Hope I haven’t offended anyone!:slight_smile:

DesertGeezer wrote:

Heh. I like how the author of this article complains that the Harry Potter website has “lots of black and dark colors” – and the website this article is on has a black background! :wink:

interesting quote here

[q]
Attempting to dismiss the obvious evil in such a book, the author gushed, “Harry is a character whom few children can resist. He is plucky and real (sic). He has friends who support him, and they have their own distinct personalities, so much so that the reader looks forward to each of these characters. The plots that author J. K, Rowling has woven these characters into have wonderful twists and surprises that will leave even the most savvy reader satisfied, and entice the nonreader to yearn for more.”

[/q]

Apparently J.K. Rollings refers to herself in the third person(and spells her name with a comma). unless, wait, you don’t think some these quotes could be falsified, do you? wouldn’t that qualify as bearing false witness?

The [sic] thing annoyed me, too. There are two purposes for which [sic] is used. The first is to identify mistakes reproduced from referenced material that might otherwise be mistaken for the writers’; this is usually restricted to scholarly articles written in a very formal style or newspaper letters to the editor. The second is to show how much smarter you than the person being [sic]ed by nitpicking their spelling and grammar. [sic]ing someone for ending a sentence with a preposition is petty, especially when you’ve made many such small errors yourself.

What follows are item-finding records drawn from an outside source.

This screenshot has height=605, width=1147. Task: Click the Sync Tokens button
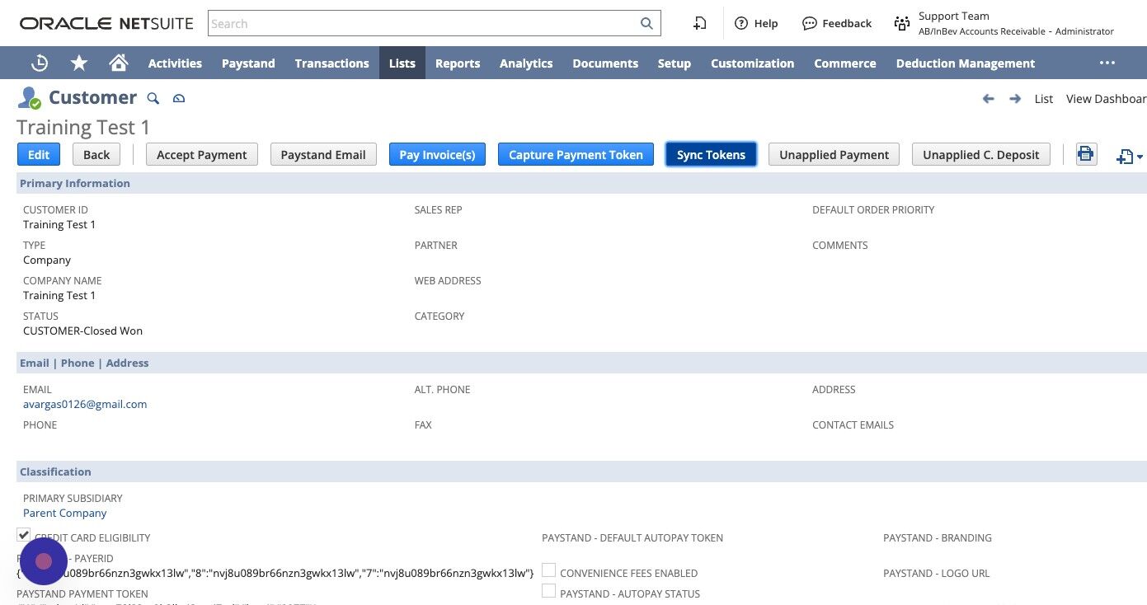[x=711, y=154]
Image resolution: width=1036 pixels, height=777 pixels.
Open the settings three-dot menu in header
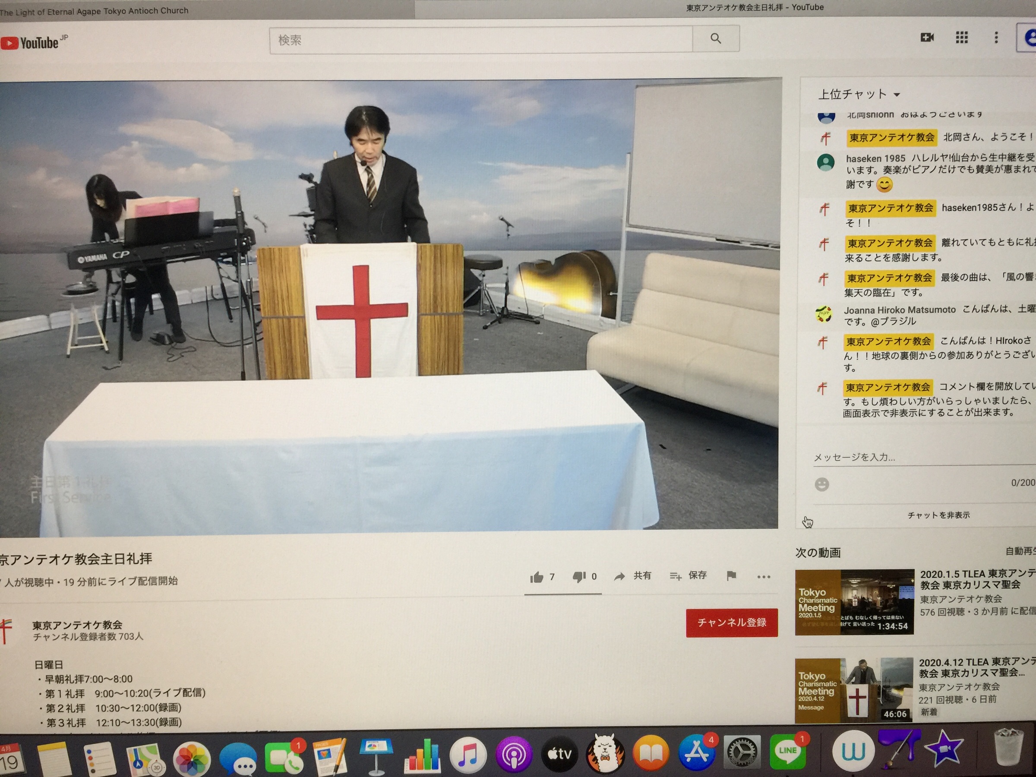click(996, 37)
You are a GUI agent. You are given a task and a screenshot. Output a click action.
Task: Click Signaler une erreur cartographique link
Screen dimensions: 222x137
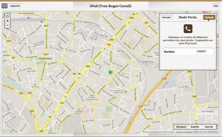[206, 132]
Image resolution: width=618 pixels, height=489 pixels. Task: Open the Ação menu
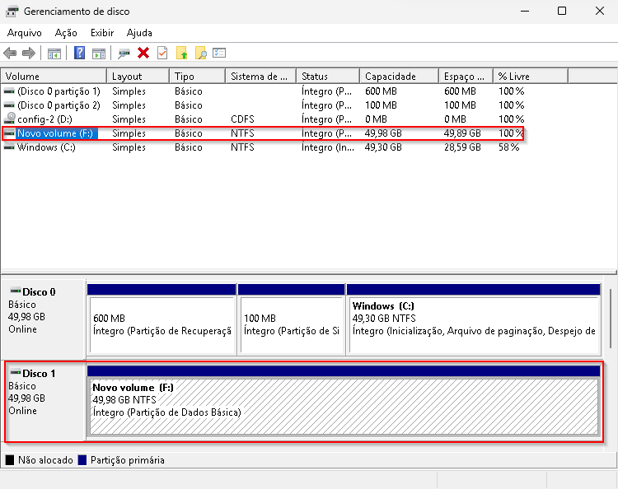(x=66, y=33)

This part grabbed me, though:

This just shows that Mr. A don’t know jack about reading instruction.

Attacking the teaching technique is a common tactic among people who actually object to the content being taught (and Mr. A distorts that, also). I wonder if he would object to teachers reading to students if they were reading the Bible to them? Oh, there it is a bit lower. He wouldn’t. This points to the key flaw in this argument. When Mr. A reads the bible to his students, it is for the purpose of teaching the truth of what he is reading. He projects this purpose on to the mother reading Harry Potter to her child’s class.

If a good book is chosen that will engage the students, and is read skillfully, the students can learn about plot structure, conflict, character development, theme, tone, point of view, etc. and can develop skills such as predicting, evaluating, ordering, summarizing, etc, with literature they are incapable of reading themselves. This is the content being taught by reading aloud to students. The book actually being read to them is the vehicle through which this content is being taught.

Hmmm. First he says that you shouldn’t read books children want to hear because such books are bad for them, then says that reading to children is a waste of time because they don’t pay attention. Could there be a connection here?

Bah! No cultist worth his/her salt reads harry potter.

The Necronomicon is the way to go. Now that is a mind-blowing book.

Wait, wait, wait! I was always good with these in school.
Harry Potter books are bad.
Children should be read only not bad books.
Children don’t pay attention when being read to.

That must mean, Satan has already captured their fragile little minds and molded them to reject all but the Satan-loving Harry Potter books.

Honestly, I could have sworn Limbo came before the big neon “Abandon all Hope” sign, and thus was outside of city limits proper. And I was confused by the fact that, as Amazing pointed out, Moses et al got out of Limbo, so abandon ALL hope would therefore be an overstatment.

Mea culpa. Mea maxima culpa.
Oh, and Speaker, in the 2nd (apparently) circle, you get whipped around forever and ever in an eternal hurricaine very much like the frenzied lust that drove you while you were alive.